Posted by Paul "Chloramine" Harvey, a resident of another community, on Oct 12, 2007 at 11:42 pm
Yes, you caught me, darn it! I'm just a Bush-appointed EPA scientist in on the whole government-wide conspiracy to put fluoride, chloramine and God/Bush/Cheney only know what else in our water to control and slowly kill us. I also get paid big $$$ by "industry" (and the SF PUC) every time I write something they tell me to write in these forums. But now I've been exposed - drats!
Posted by Katie Powell, a resident of another community, on Apr 19, 2008 at 10:53 am
I live in Los Angeles where (I discovered a week ago) we have chloramine in the water. A week ago I started washing & cooking in bottled water and THE RASH IS ALMOST GONE NOW. My skin felt as if it were too small for my body. I could not even stretch or do yoga to relieve the tension of the burning & itching & blisters & scabs. I must have looked as if I were in pain, but there was nothing wrong with my body. I simply could not bear to bend, as being in my body was so uncomfortable at all times. I had the rash for two months. I also had the worst cough I have ever had. It is gone. I was at my wit's end trying to work out what was going on with me. Thank you so much to everyone who is active in bringing this problem to the attention of the public.

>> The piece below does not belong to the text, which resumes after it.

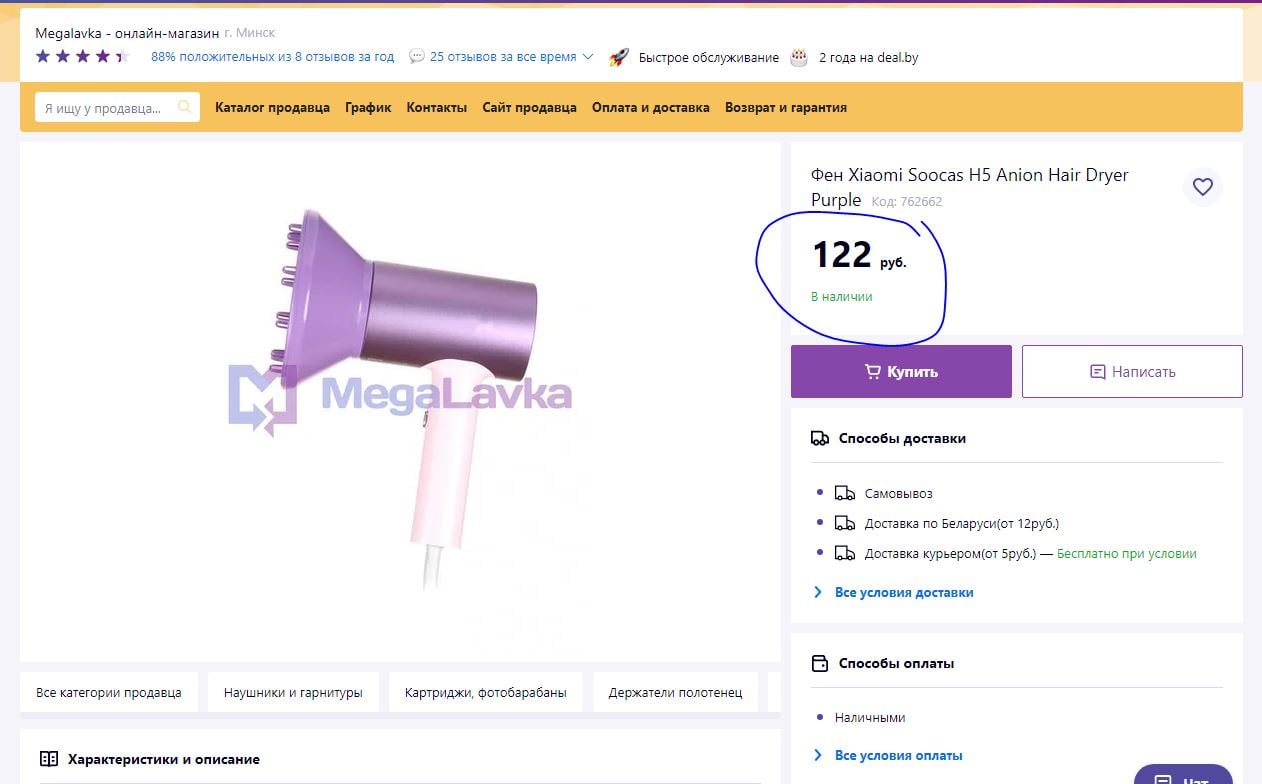1262x784 pixels.
Task: Click the Написать button
Action: (1132, 371)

Posted by erin, a resident of another community, on Jan 6, 2009 at 12:15 pm
my family and I live in ormond beach, fl. we started this year out with a very bad head cold. the sinus pressure,allergy symptoms. then i broke out with a rash and had dizzy spells. after process of elimination i focused on the water. my city uses chloramine to treat the water. thank you all for the ways you have given to overcome this sickness and itchy rash.
Posted by Robin, a resident of another community, on Feb 23, 2012 at 7:29 am
I live in Port Orange, Florida. Ever since the city introduced the use of chloramines in the water, my skin has been red, irritated, bleeding, on every part of my body. It has ruined my life. I am in agony every day. Do you have any answers as to how I can get some help?